Alessandro Quasimodo, cosa ne pensi della nuova edizione di “Salvatore Quasimodo. Tutte le poesie”, curata da Carlangelo Mauri e della originale copertina con un fico d’India, forse la rappresentazione della sua personalità?
«Questo accurato lavoro di Mauri non è stato fatto neanche da un Meridiano. È un baobab approfondito, si legge come un romanzo e ha il costo di un Oscar. La foto della copertina descrive mio padre, che era duro fuori e tenero dentro, bisognava fare attenzione a non spinarsi, ma quando si arrivava all’interno si trova la dolcezza del frutto».

A chi era legato per particolari affinità?

«Non era facile avvicinarsi a lui, era diffidente, ma non con i familiari e gli amici più stretti, come Giacomo Manzù, Renato Guttuso, Domenico Cantatore, La Pira e Pugliatti. Legava di più con artisti più che con letterati. Ha scritto recensioni e critiche, come per il catalogo della grande mostra di Mosca di Manzù o i pezzi su Fontana. I suoi importanti rapporti di arte e di amicizia sono documentati anche dai carteggi… Le lettere sono tantissime, più di tremila, ora catalogate per la Biblioteca Nazionale. Si tratta di lettere autografe di grandissimi personaggi come Paolo VI, Pound, Cummings, Ginzburg, Aragòn, Neruda, Manzù, Vittorini, La Pira».

Puoi raccontarci invece di qualche rapporto problematico che ebbe il poeta?
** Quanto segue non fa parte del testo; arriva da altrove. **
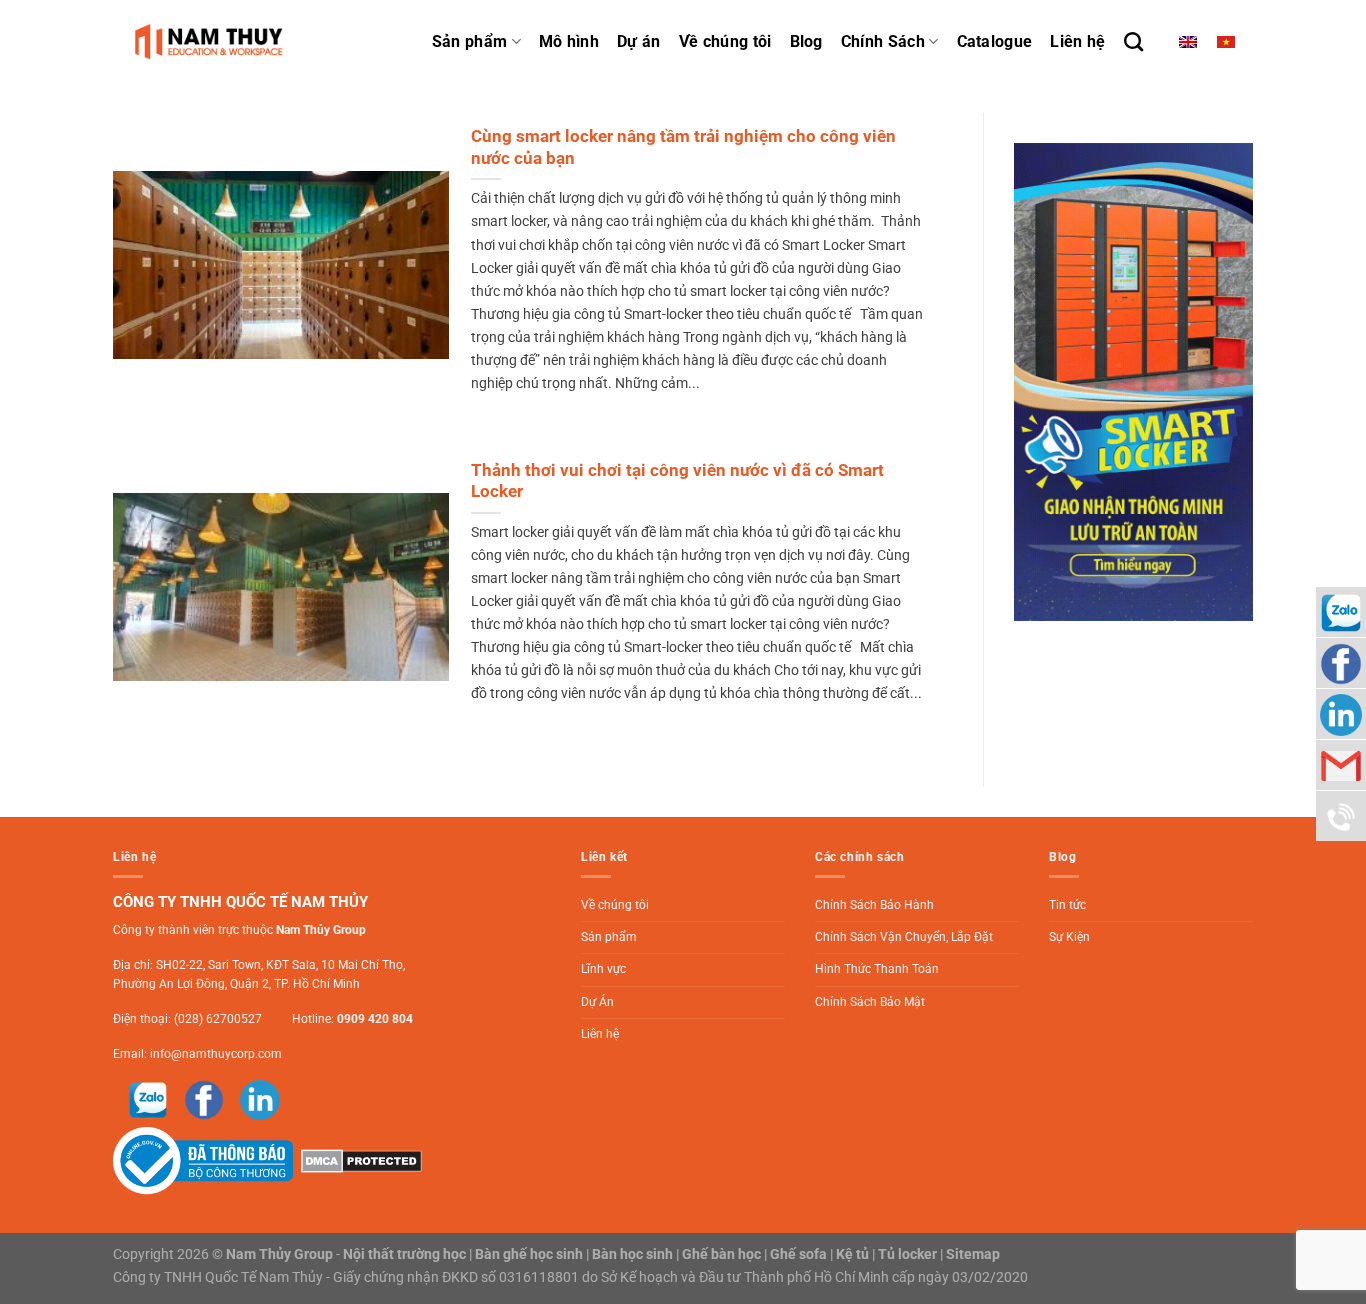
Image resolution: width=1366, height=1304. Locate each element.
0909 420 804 (375, 1019)
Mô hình (569, 41)
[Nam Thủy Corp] (213, 41)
Con Montale c’era ruggine…

«Da giovani erano molto amici, lo testimoniano alcune lettere, poi il rapporto si è deteriorato man mano che la fama di Quasimodo cresceva; quando ha pubblicato con Mondadori “Ed è subito sera”, Montale covò rancore, espresso nel tremendo articolo del Corriere a cui Quasimodo rispose con la poesia “Ad un poeta nemico”. Io stesso fui protagonista di uno spiacevole episodio: ero in un palco alla Scala per l’opera quando entrò Montale, accompagnato dalla “mosca”, la Tanzi, che voleva salutarmi, io tesi loro la mano e Montale indietreggiò facendo un gestaccio. Dopo tanto gelo si rividero per i festeggiamenti del compleanno a Roma di Ungaretti che invitò proprio Quasimodo a tenere il discorso ufficiale. I due si trovarono nello stesso vagone sul treno, all’inizio ci fu silenzio, Montale poi disse: “meno male che questa gatta da pelare del discorso ce l’hai tu”, ma Quasimodo rispose che era contento di celebrare Ungaretti. Poi mio padre, che non riusciva a tenere rancore, chiese a Montale “Abbracciamoci, tu sai perché”. Era il febbraio del ’68, dopo pochi mesi, morì».

Parliamo invece degli amici messinesi…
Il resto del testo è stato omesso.